Le Diable à Paris/Série 3/Exposition interanimale
Exposition interanimale
Métis divers de ruminants et d’insectes, d’oiseaux et de solipèdes, qui prouvent à quel point était fausse la vieille hypothèse de l’unité des races, et montrent aussi tout ce qu’on doit attendre d’ingénieux et de joli du génie humain, dirigé uniquement par la grande méthode expérimentale.
Rapaces et grimpeurs variés. Parmi les spectateurs arrêtés devant les perchoirs des nouveaux volatiles, on en remarque un grand nombre qui pourraient aussi bien figurer dessus.
Il est évident, d’après ces spécimens, que ce n’est que par hasard que les insectes s’étaient si longtemps accordé le luxe d’avoir six pattes, et qu’après les avoir amenés, par des croisements artistement combinés, à l’état de quadrupèdes, on pourra plus facilement encore les élever au rang des bipèdes.

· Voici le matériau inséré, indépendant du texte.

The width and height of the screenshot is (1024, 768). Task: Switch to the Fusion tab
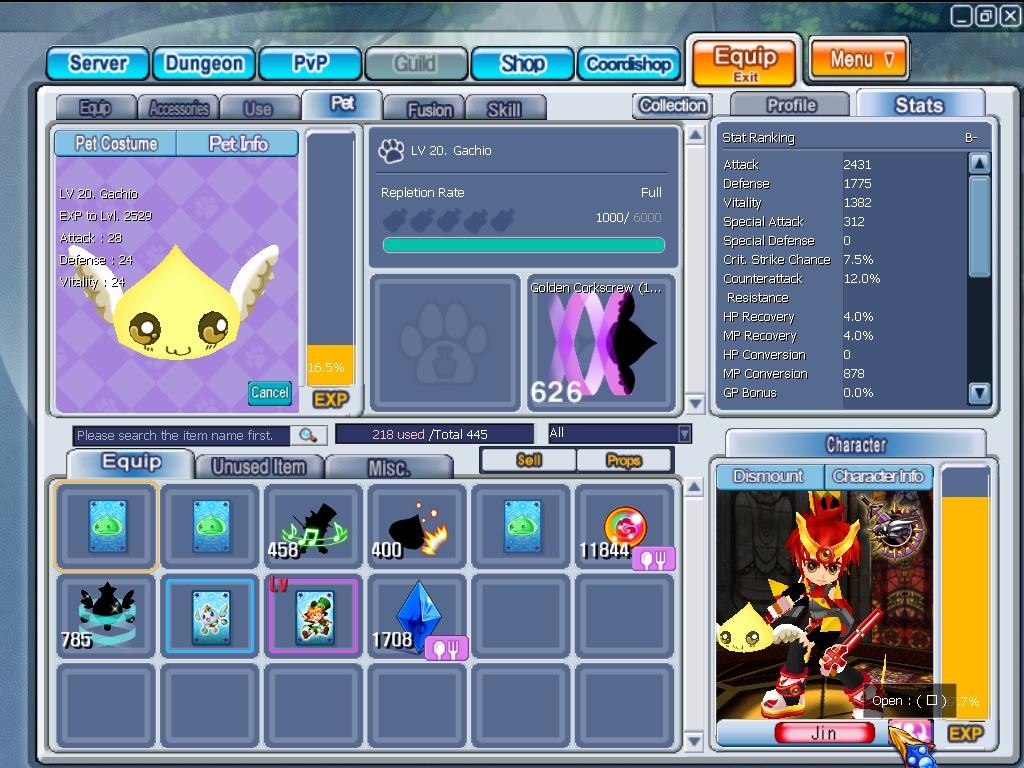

Les animaux doubles, dénommés aussi à plus juste titre caudicéphales sont de la part du public intelligent, l’objet d’une attention toute particulière, Ceci, en effet pourrait bien être le dernier mot du progrès zoologique.
La science monstrologique ne se borne pas à des produits curieux et de pur agrément, elle a surtout en vue l’avancement des diverses industries pratiques, notamment de l’équitation et du sport dont l’influence a été si heureuse pour le progrès des mœurs et de la civilisation.
Partant de ce fait bien connu que le bal rapproche les distances et égalise les
caractères, les savants ont eu la charmante idée de l’employer pour induire à de
premières familiarités les animaux de races différentes. Toutefois il est bon, pour
plus de sûreté, de les affubler au préalable de têtes qui leur soient aussi peu naturelles
que possible.
L’affaire est bien engagée, la séduction marche grand train, la science n’a plus qu’à attendre l’heureux dénouement de son habile subterfuge.
La boxe fera également merveille pour opérer des rapprochements qu’on aurait jugés impossibles. C’est en se pochant les yeux et s’enfonçant réciproquement quelques côtes qu’on apprend à s’estimer, et de l’estime à la tendre affection il n’y a qu’un pas. Procédé infaillible surtout à l’égard des animaux de provenance anglaise.
Spécimen destiné à faire pressentir que les affinités animales s’étendent jusqu’à l’homme inclusivement et que les bêtes n’y gagnent pas toujours.
D’où il appert que toutes les bêtes peuvent jouer l’homme au naturel, et réciproquement.